**** RECORDS FOR PROCESSING
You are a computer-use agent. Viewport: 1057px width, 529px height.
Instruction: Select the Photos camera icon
********
**** RECORDS FOR PROCESSING
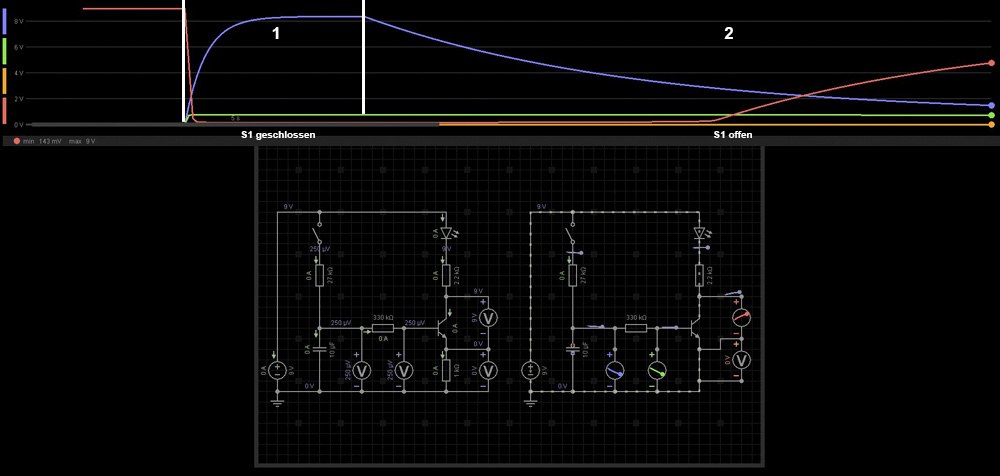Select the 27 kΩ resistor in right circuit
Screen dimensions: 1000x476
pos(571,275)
********
**** RECORDS FOR PROCESSING
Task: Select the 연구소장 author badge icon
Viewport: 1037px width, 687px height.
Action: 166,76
********
_PROBLEM DESCRIPTION_
For this exercise, please output exactly the lines above starting at the line with "You are a computer-use" and ending at the line with "Instruction: Select the Photos camera icon", ends included.

_SOLUTION FOR THIS PROBLEM_
You are a computer-use agent. Viewport: 1057px width, 529px height.
Instruction: Select the Photos camera icon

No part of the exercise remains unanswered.